TO BE DONE
Pick out and copy each line of the listing below that contains the string "pixels". Case counts.

TASK DATA

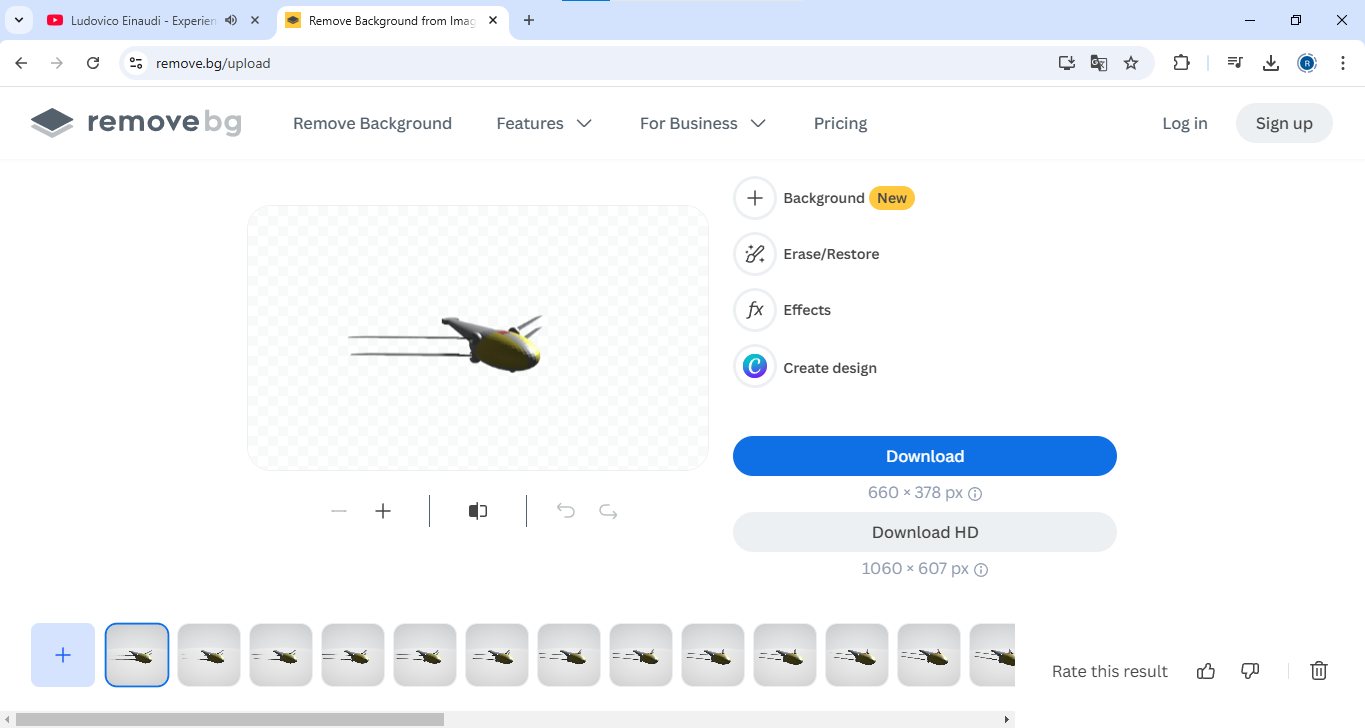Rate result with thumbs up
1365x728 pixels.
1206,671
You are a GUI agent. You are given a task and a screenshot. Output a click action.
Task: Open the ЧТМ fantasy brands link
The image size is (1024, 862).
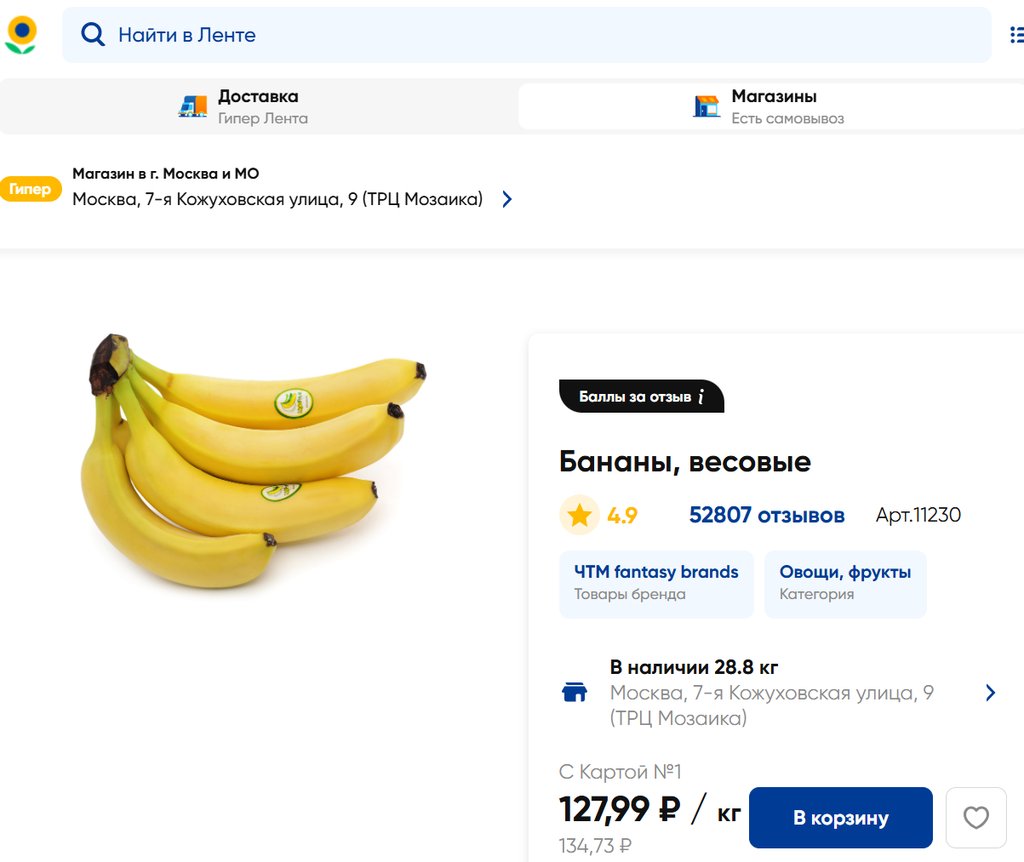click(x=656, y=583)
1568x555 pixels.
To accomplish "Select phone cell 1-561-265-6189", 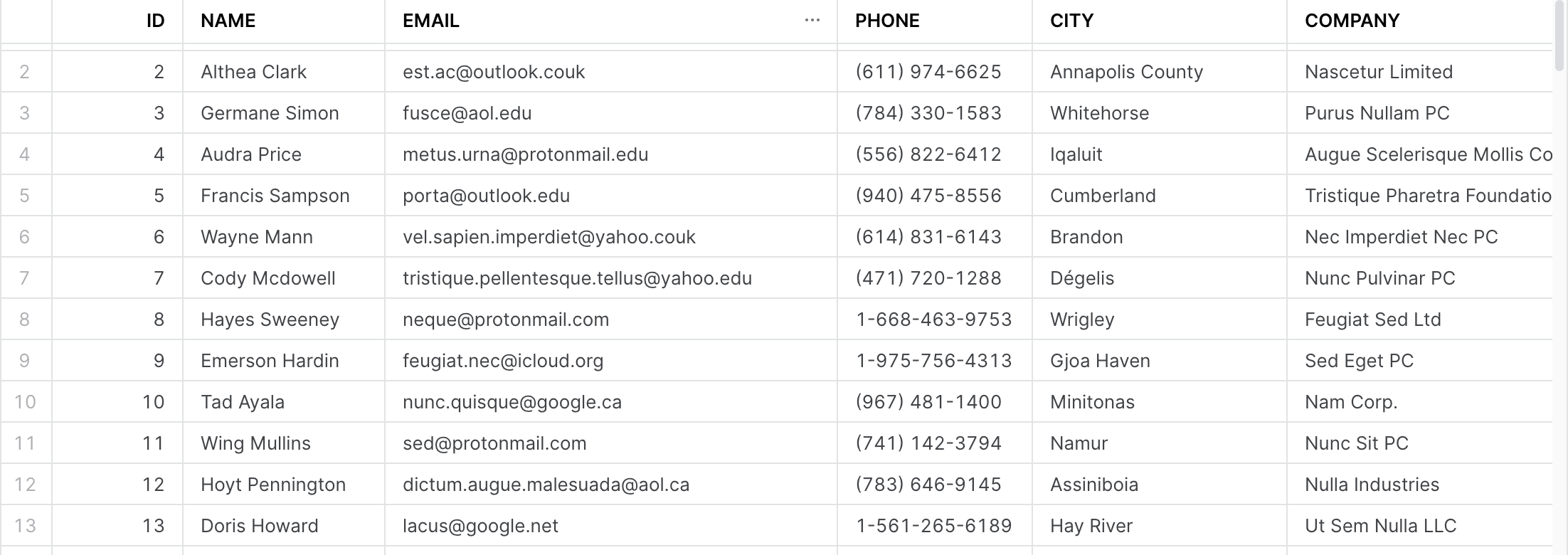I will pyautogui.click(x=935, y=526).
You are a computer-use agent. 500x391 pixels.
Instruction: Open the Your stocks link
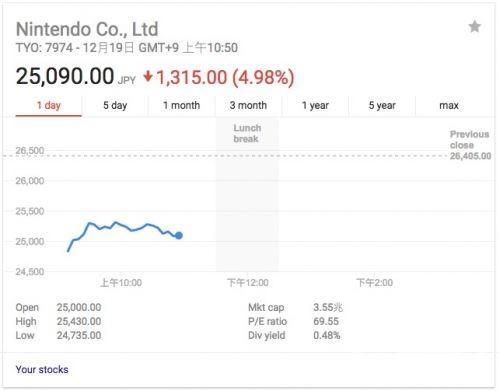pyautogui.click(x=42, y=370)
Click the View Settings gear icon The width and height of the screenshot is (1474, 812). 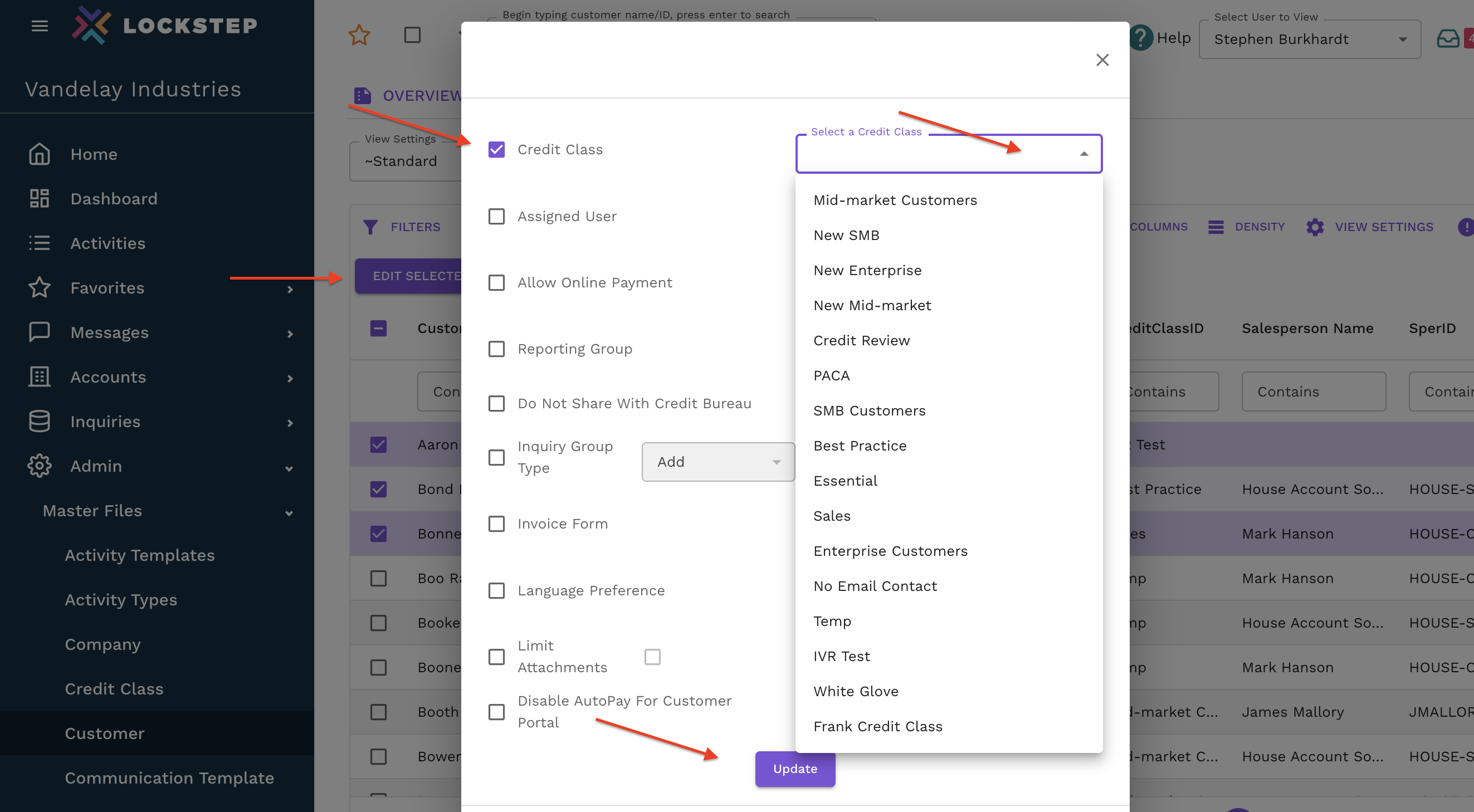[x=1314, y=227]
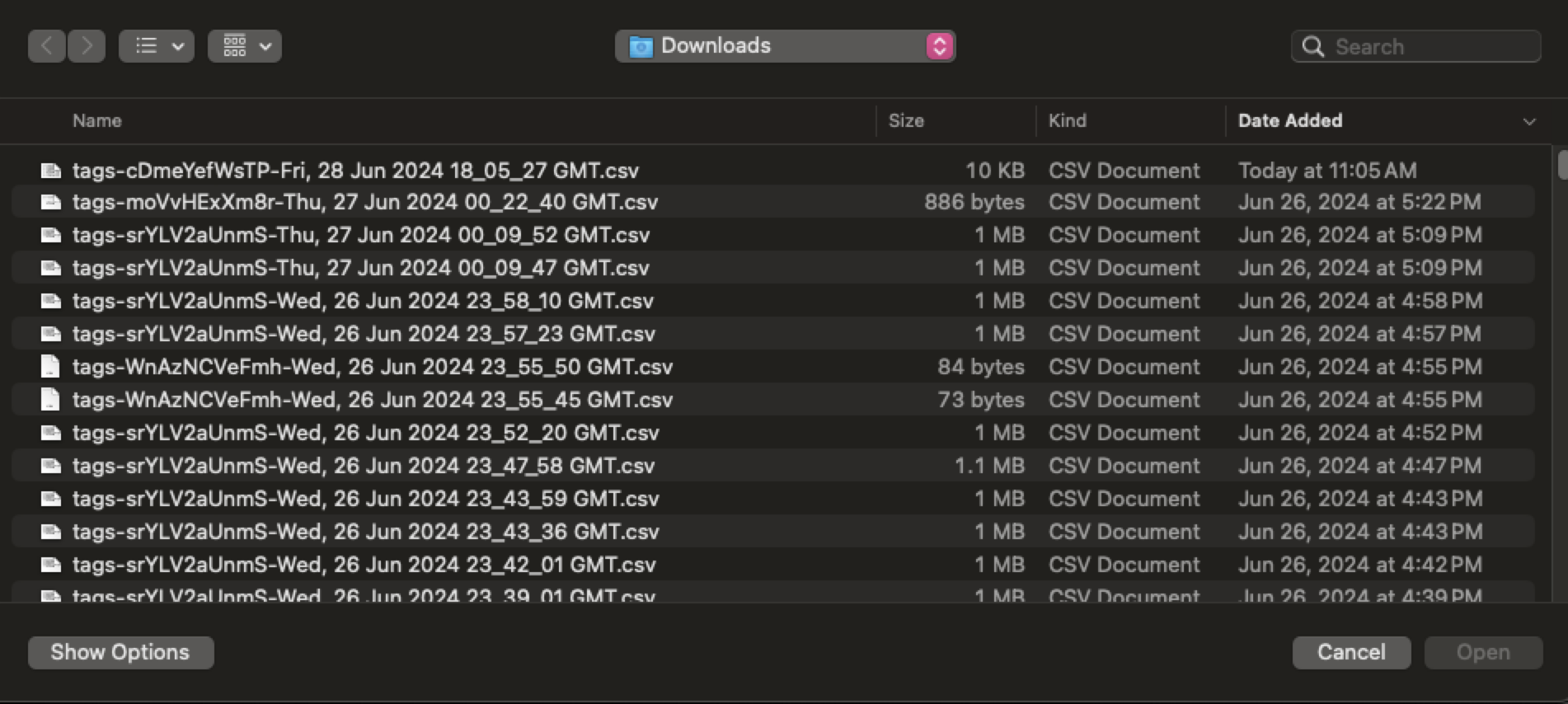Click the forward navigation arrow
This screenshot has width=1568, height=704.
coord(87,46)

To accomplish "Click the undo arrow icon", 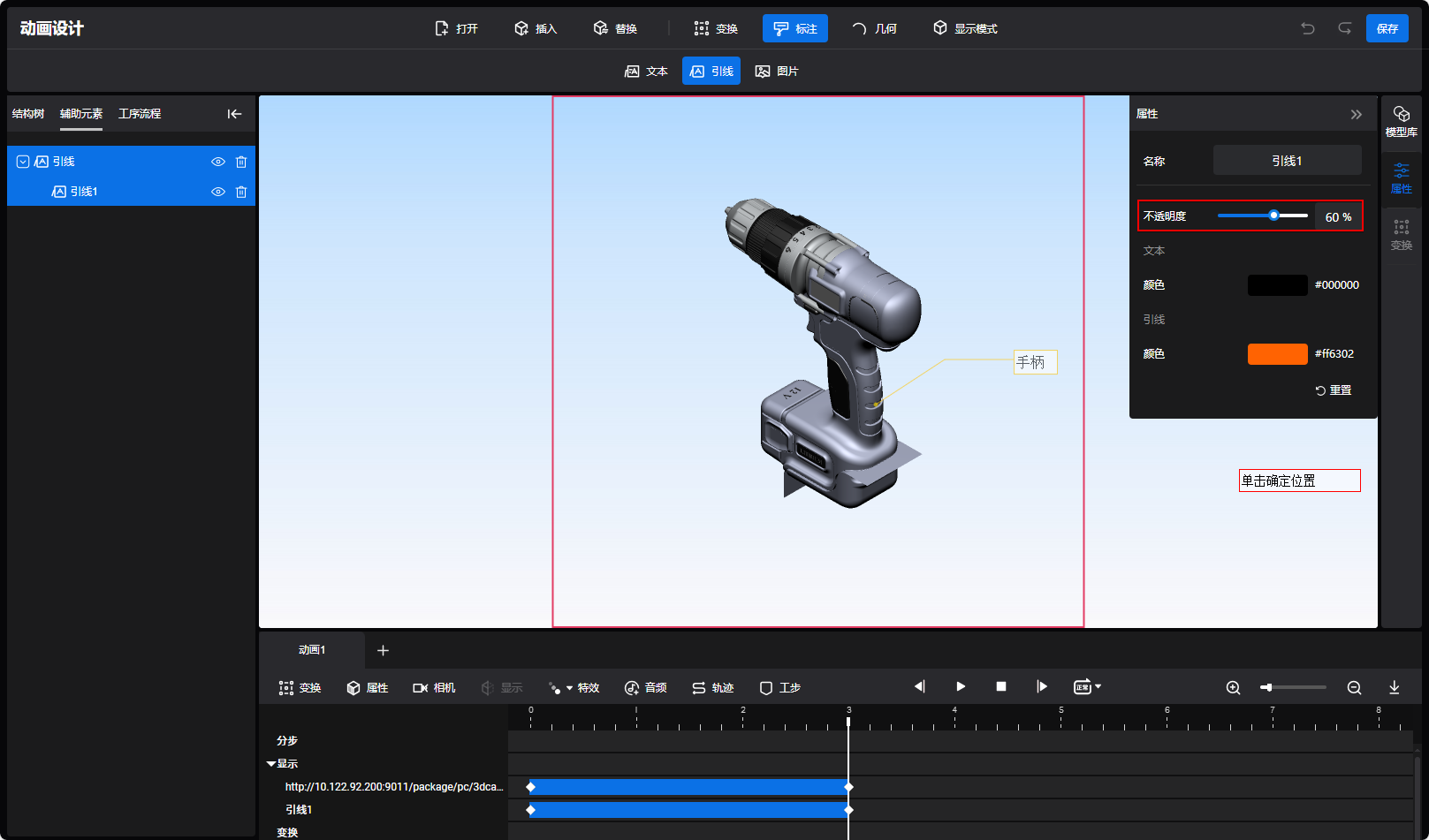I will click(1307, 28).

WORKED ANSWER
1365x728 pixels.
1568x555 pixels.
You are a computer-use agent. 500x391 pixels.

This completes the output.